7.1 GPGPU Programming Model

The programming model for a Graphics Processing Unit (GPU) is fundamentally different from that of a Central Processing Unit (CPU). This difference stems from their distinct architectural optimizations: GPUs are optimized for high throughput, while CPUs are optimized for low latency. A comprehensive understanding of the GPU programming model, including its execution model, thread hierarchy, and memory structure, is necessary for efficient General-Purpose GPU (GPGPU) application development.

CPU vs. GPU: Architectural Design for Latency and Throughput

The architectural designs of CPUs and GPUs reflect their specialization for different computational tasks, leading to significant performance differences in parallel workloads.

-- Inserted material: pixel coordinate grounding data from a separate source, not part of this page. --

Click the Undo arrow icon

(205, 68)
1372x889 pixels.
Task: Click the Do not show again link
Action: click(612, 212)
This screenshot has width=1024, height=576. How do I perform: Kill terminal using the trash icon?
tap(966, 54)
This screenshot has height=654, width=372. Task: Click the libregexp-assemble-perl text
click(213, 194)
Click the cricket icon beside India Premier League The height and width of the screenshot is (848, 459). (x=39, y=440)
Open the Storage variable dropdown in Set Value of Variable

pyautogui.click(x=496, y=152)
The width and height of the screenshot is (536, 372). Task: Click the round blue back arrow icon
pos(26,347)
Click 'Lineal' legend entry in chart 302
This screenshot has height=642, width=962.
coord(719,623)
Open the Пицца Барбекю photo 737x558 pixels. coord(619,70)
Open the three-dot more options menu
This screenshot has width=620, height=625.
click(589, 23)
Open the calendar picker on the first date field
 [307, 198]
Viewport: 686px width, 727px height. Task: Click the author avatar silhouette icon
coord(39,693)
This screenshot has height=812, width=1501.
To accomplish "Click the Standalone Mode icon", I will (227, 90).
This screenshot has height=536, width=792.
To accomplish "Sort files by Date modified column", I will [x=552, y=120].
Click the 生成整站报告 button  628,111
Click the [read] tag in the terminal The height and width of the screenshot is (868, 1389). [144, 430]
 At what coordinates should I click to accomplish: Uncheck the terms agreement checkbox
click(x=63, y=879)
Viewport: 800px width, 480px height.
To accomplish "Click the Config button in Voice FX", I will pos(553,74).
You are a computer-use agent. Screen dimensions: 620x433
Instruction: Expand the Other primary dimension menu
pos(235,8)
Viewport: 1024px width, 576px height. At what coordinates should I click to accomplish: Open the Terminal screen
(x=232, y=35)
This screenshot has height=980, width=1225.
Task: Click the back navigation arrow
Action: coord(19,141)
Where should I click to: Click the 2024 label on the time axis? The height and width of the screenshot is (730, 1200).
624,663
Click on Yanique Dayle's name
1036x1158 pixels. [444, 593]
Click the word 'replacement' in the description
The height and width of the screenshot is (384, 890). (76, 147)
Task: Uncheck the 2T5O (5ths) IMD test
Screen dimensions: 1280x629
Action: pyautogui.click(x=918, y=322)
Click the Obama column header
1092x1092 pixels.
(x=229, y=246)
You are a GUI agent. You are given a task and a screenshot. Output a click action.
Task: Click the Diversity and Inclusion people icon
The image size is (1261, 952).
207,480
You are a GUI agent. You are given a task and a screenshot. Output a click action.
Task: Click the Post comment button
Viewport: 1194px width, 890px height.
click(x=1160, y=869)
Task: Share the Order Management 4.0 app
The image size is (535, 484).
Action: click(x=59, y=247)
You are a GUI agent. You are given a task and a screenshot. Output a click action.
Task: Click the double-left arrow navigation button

CPU: Latency Optimization: A CPU is optimized to minimize the execution time, or latency, of a single instruction stream (a thread).¹ It utilizes a few powerful cores with high clock speeds. A significant portion of the chip’s area is allocated to control logic (e.g., branch prediction, out-of-order execution) and large cache memories to expedite single-thread performance.¹
GPU: Throughput Optimization: A GPU is optimized to maximize the total number of operations completed per unit of time, or throughput.¹ It contains a large number of simpler arithmetic logic units (ALUs) organized into cores.² GPUs have less complex control logic and smaller caches compared to CPUs. To manage memory latency, a GPU’s scheduler switches execution to other ready threads when one group of threads is stalled, thereby maintaining high utilization of the computational units.¹

The SIMT (Single Instruction, Multiple Threads) Execution Model

The primary execution model for GPUs is Single Instruction, Multiple Threads (SIMT).³ SIMT provides a programming abstraction that combines the efficiency of a Single Instruction, Multiple Data (SIMD) architecture with a more straightforward programming approach.

In the SIMT model, a programmer writes code for a single, scalar thread. The program is then executed by thousands of threads in parallel, each with its own program counter and state.⁴ This model abstracts away the need for manual data vectorization, which is typical in SIMD programming.⁴

The hardware groups threads into fixed-size blocks for execution. In NVIDIA’s CUDA architecture, this group is a warp (typically 32 threads).⁵ In AMD’s ROCm platform, it is a wavefront (historically 64 threads, now often 32).³ All threads within a warp execute the same instruction in lock-step on different data. This hardware-level grouping improves efficiency by using a single instruction fetch/decode unit for all threads in the warp, allowing more silicon to be dedicated to ALUs.³

A key performance consideration in the SIMT model is branch divergence. Because all threads in a warp share a program counter, they must execute the same instruction at the same time. If a conditional branch causes threads within a warp to follow different execution paths, the hardware serializes the paths. Threads taking one path execute while the others are masked (deactivated). Then, the situation is reversed. This serialization leaves computational resources idle and can significantly degrade performance. Therefore, GPGPU algorithms should be designed to minimize branch divergence within a warp.³

Hierarchical Thread Organization: Grids, Blocks, and Threads

GPGPU programming models like CUDA and OpenCL use a hierarchical structure to manage the large number of threads. This abstraction allows programmers to organize parallel tasks logically and enables the hardware to schedule work efficiently across different GPU architectures.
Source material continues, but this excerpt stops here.